TASK STATEMENT
Retype every line of the listing below exactly as it appears.
## Begin
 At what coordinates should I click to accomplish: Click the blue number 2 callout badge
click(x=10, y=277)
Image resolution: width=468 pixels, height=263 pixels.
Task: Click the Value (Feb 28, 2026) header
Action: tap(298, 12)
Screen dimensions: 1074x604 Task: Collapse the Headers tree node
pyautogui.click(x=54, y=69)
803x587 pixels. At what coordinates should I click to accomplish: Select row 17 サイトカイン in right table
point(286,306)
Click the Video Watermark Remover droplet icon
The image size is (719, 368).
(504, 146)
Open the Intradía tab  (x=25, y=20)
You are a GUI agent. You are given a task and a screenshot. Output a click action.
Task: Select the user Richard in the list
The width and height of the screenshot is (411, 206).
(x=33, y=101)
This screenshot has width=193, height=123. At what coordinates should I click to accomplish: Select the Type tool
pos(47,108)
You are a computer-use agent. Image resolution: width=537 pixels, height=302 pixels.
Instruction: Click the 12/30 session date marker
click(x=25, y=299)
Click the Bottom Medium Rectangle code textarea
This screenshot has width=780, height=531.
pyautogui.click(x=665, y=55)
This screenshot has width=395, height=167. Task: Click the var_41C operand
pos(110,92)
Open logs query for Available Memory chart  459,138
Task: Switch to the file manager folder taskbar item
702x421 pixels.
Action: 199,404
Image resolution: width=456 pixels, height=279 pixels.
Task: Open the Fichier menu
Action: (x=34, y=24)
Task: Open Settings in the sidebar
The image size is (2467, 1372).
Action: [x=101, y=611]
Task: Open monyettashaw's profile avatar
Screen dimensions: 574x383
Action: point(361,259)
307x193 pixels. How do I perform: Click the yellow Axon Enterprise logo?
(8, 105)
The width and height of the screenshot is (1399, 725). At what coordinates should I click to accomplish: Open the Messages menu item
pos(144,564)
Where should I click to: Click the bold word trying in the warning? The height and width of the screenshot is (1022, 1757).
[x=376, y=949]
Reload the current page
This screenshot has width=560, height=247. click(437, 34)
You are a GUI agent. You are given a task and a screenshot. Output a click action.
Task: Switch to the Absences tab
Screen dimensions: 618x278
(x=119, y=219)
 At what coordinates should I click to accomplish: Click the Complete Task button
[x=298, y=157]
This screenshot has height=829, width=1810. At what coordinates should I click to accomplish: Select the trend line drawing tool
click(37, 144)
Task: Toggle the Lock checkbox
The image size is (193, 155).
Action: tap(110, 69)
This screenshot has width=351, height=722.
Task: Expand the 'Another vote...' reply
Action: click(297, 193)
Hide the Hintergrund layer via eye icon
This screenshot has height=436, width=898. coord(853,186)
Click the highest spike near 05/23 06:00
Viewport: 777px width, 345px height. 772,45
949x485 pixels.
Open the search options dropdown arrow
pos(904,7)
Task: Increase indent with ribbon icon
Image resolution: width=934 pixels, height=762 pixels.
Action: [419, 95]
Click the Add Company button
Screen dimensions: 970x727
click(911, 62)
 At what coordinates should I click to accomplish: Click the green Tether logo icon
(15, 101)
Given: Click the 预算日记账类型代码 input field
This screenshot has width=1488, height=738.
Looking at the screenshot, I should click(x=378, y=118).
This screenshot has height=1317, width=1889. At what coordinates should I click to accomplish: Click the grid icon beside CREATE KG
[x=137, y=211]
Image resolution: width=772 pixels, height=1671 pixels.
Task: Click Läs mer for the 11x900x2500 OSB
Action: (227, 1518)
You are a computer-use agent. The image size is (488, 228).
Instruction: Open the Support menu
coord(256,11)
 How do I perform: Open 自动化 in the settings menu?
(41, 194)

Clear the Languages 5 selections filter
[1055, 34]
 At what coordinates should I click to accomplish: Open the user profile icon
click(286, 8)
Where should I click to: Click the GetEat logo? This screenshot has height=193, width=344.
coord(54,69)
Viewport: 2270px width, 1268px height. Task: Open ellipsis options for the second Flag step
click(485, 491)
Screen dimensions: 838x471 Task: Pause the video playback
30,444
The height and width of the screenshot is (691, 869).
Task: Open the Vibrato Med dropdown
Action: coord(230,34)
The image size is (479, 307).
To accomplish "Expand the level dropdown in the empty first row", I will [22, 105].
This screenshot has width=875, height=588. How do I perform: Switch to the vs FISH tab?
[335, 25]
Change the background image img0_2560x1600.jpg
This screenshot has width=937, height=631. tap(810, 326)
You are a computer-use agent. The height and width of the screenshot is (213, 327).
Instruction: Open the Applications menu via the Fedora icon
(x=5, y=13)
## End
RESPONSE
 At what coordinates should I click to accomplish: Click the blue number 2 callout badge
click(x=10, y=277)
Image resolution: width=468 pixels, height=263 pixels.
Task: Click the Value (Feb 28, 2026) header
Action: tap(298, 12)
Screen dimensions: 1074x604 Task: Collapse the Headers tree node
pyautogui.click(x=54, y=69)
803x587 pixels. At what coordinates should I click to accomplish: Select row 17 サイトカイン in right table
point(286,306)
Click the Video Watermark Remover droplet icon
The image size is (719, 368).
(504, 146)
Open the Intradía tab  (x=25, y=20)
You are a GUI agent. You are given a task and a screenshot. Output a click action.
Task: Select the user Richard in the list
The width and height of the screenshot is (411, 206).
(x=33, y=101)
This screenshot has width=193, height=123. At what coordinates should I click to accomplish: Select the Type tool
pos(47,108)
You are a computer-use agent. Image resolution: width=537 pixels, height=302 pixels.
Instruction: Click the 12/30 session date marker
click(x=25, y=299)
Click the Bottom Medium Rectangle code textarea
This screenshot has width=780, height=531.
pyautogui.click(x=665, y=55)
This screenshot has width=395, height=167. Task: Click the var_41C operand
pos(110,92)
Open logs query for Available Memory chart  459,138
Task: Switch to the file manager folder taskbar item
702x421 pixels.
Action: 199,404
Image resolution: width=456 pixels, height=279 pixels.
Task: Open the Fichier menu
Action: (x=34, y=24)
Task: Open Settings in the sidebar
The image size is (2467, 1372).
Action: [x=101, y=611]
Task: Open monyettashaw's profile avatar
Screen dimensions: 574x383
Action: point(361,259)
307x193 pixels. How do I perform: Click the yellow Axon Enterprise logo?
(8, 105)
The width and height of the screenshot is (1399, 725). At what coordinates should I click to accomplish: Open the Messages menu item
pos(144,564)
Where should I click to: Click the bold word trying in the warning? The height and width of the screenshot is (1022, 1757).
[x=376, y=949]
Reload the current page
This screenshot has width=560, height=247. click(437, 34)
You are a GUI agent. You are given a task and a screenshot. Output a click action.
Task: Switch to the Absences tab
Screen dimensions: 618x278
(x=119, y=219)
 At what coordinates should I click to accomplish: Click the Complete Task button
[x=298, y=157]
This screenshot has height=829, width=1810. At what coordinates should I click to accomplish: Select the trend line drawing tool
click(37, 144)
Task: Toggle the Lock checkbox
The image size is (193, 155).
Action: tap(110, 69)
This screenshot has width=351, height=722.
Task: Expand the 'Another vote...' reply
Action: click(297, 193)
Hide the Hintergrund layer via eye icon
This screenshot has height=436, width=898. coord(853,186)
Click the highest spike near 05/23 06:00
Viewport: 777px width, 345px height. 772,45
949x485 pixels.
Open the search options dropdown arrow
pos(904,7)
Task: Increase indent with ribbon icon
Image resolution: width=934 pixels, height=762 pixels.
Action: [419, 95]
Click the Add Company button
Screen dimensions: 970x727
click(911, 62)
 At what coordinates should I click to accomplish: Click the green Tether logo icon
(15, 101)
Given: Click the 预算日记账类型代码 input field
This screenshot has width=1488, height=738.
Looking at the screenshot, I should click(x=378, y=118).
This screenshot has height=1317, width=1889. At what coordinates should I click to accomplish: Click the grid icon beside CREATE KG
[x=137, y=211]
Image resolution: width=772 pixels, height=1671 pixels.
Task: Click Läs mer for the 11x900x2500 OSB
Action: (227, 1518)
You are a computer-use agent. The image size is (488, 228).
Instruction: Open the Support menu
coord(256,11)
 How do I perform: Open 自动化 in the settings menu?
(41, 194)

Clear the Languages 5 selections filter
[1055, 34]
 At what coordinates should I click to accomplish: Open the user profile icon
click(286, 8)
Where should I click to: Click the GetEat logo? This screenshot has height=193, width=344.
coord(54,69)
Viewport: 2270px width, 1268px height. Task: Open ellipsis options for the second Flag step
click(485, 491)
Screen dimensions: 838x471 Task: Pause the video playback
30,444
The height and width of the screenshot is (691, 869).
Task: Open the Vibrato Med dropdown
Action: coord(230,34)
The image size is (479, 307).
To accomplish "Expand the level dropdown in the empty first row", I will [22, 105].
This screenshot has width=875, height=588. How do I perform: Switch to the vs FISH tab?
[335, 25]
Change the background image img0_2560x1600.jpg
This screenshot has width=937, height=631. tap(810, 326)
You are a computer-use agent. The height and width of the screenshot is (213, 327).
Instruction: Open the Applications menu via the Fedora icon
(x=5, y=13)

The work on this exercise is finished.